RECORDS:
- - - - - - -

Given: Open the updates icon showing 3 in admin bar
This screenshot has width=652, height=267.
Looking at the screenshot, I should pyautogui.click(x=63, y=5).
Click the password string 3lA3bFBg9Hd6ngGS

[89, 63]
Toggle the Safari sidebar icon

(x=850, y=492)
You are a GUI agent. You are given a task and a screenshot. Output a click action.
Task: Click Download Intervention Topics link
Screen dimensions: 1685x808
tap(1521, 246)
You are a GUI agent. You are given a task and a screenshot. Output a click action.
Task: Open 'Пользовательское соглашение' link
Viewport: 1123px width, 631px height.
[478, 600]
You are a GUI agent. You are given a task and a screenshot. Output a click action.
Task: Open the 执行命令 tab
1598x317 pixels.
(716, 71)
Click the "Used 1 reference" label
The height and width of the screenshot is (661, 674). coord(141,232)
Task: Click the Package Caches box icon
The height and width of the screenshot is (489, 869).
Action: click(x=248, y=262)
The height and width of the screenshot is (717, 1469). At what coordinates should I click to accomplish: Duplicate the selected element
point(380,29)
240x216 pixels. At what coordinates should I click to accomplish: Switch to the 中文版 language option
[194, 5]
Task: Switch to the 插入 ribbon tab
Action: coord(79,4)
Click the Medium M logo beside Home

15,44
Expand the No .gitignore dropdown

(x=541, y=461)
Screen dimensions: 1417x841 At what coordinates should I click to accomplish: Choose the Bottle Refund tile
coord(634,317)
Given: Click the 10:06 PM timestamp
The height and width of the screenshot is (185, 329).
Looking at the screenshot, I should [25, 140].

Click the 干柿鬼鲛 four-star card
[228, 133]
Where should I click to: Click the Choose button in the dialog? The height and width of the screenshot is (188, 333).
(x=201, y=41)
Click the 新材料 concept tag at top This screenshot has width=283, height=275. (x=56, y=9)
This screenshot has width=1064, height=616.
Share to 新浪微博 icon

- - - - - - -

Please copy out each line of the material that holds the string "Open".

TASK RESULT:
Given: Open the updates icon showing 3 in admin bar
Task: Open 'Пользовательское соглашение' link
Task: Open the 执行命令 tab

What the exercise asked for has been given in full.